FIG. 1 shows an example of a conventional H-bridge driver 10 formed using CMOS elements. Each terminal of a capacitive load 20 is connected to a respective resistor 5, which receives an input signal from a source-drain connection of a PFET-NFET transistor pair. Alternatively, the capacitor terminals may be connected directly to the source-drain connection without intervening resistors. One transistor pair consists of a PFET 12 and an NFET 16. Another pair consists of a PFET 14 and an NFET 18. The PFETs 12/14 operate as pull-up devices and are connected to a power supply signal Vdd. The NFETs operate as pull-down devices and are connected to a ground signal Vss. Depending on the gate inputs supplied to the transistors 12/14/16/18, the load 20 may be driven in any number of ways. For example, the PFET 12 may be switched on in combination with the NFET 16, e.g., by first turning the PFET 12 on to develop a voltage (e.g., Vdd) at a source-drain connection Vout_1, then turning PFET 12 off while turning NFET 16 on to provide a current path to Vss. Alternatively, the PFET 14 may be switched on in combination with the NFET 18, e.g., by turning the PFET 14 on, then off while turning NFET 18 on. In either of these configurations, current is supplied across the terminals of the load 20. If the capacitance of the load 20 is too large, the current may exceed the handling capabilities of the driver 10, and cause permanent damage to one or more of the transistors 12/14/16/18.
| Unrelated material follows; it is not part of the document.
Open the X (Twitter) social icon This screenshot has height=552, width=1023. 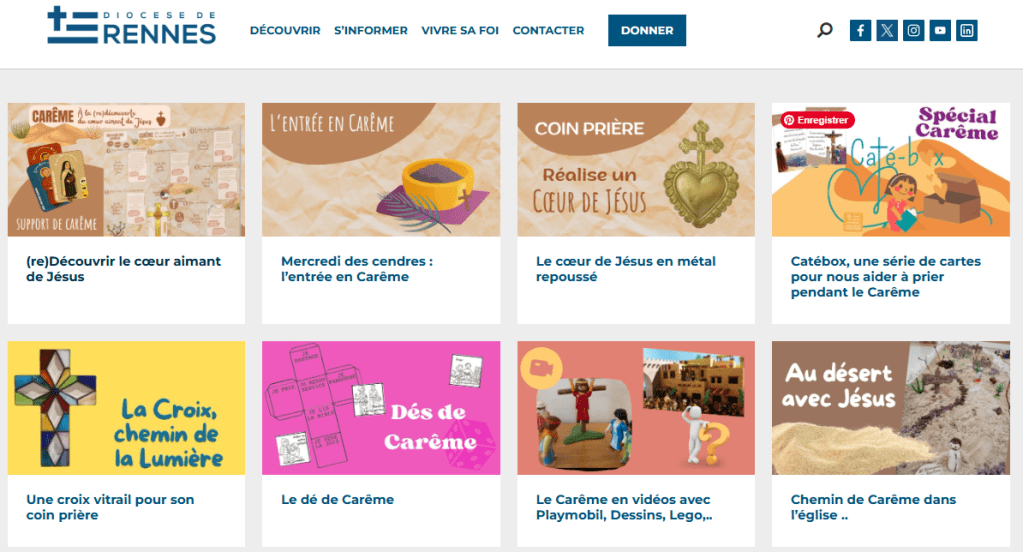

In addition to high capacitance, another problem to which the present invention is directed is short circuits. In FIG. 1, if the PFET 12 and the NFET 18 are switched on while the terminals of the capacitor are shorted, this leads to a dangerous condition in which Vdd is essentially connected directly to Vss through low ohmic drivers. Consequently, a large current develops through the transistors 12/18 which, as pointed out above, can lead to permanent damage. Thus, there is a need in the art for techniques that prevent damage to drivers, and in particular, damage arising from attempts to drive high capacitive loads.
FIG. 2 shows a plot of the output current of the driver 10 of FIG. 1 versus time. A curve 23 may correspond to a hypothetical current measured through either of the two source-drain connections labeled Vout_1 and Vout_2 in FIG. 1. A curve 21 may correspond to a hypothetical short circuit condition in which the current at the source-drain connection rapidly rises to a maximum and then remains constant. Curve 23 may be related to capacitor charge in that the current rapidly rises as the load 20 is charged, then saturates before slowly decreasing (corresponding to a transition from transistor saturation to triode region operation when the capacitor voltage is charged to a nearly Vdd-level voltage, as measured at Vout_1 or Vout_2).
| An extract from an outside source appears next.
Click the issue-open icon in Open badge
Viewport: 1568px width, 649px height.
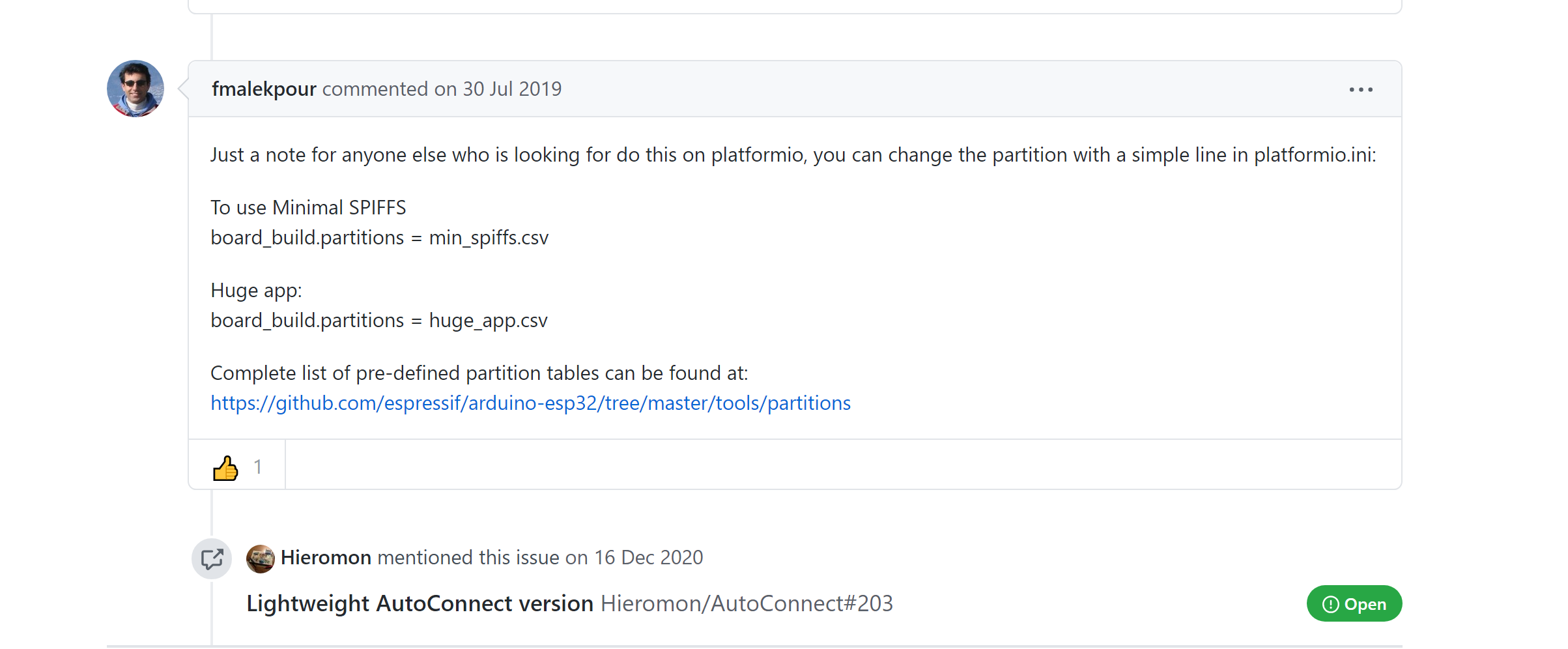(1330, 605)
As evident from the curves 21 and 23, the current goes high and saturates in both cases, so that it is not possible to distinguish the short circuit condition simply by detecting a high current. However, as explained below, selection of appropriate threshold detection levels in combination with detection timing allows for proper short circuit detection.
Additionally, the rate at which the current in curve 23 decays is a function of capacitor size and of the total series resistance connected to the capacitor (e.g., FET resistances plus any additional series resistances). If the load 20 is relatively small, then the current should decay quickly. Thus, as explained in connection with the exemplary embodiments of the present invention, current and/or voltage at the output, e.g., the source-drain connection Vout_1, can be used to detect capacitor size.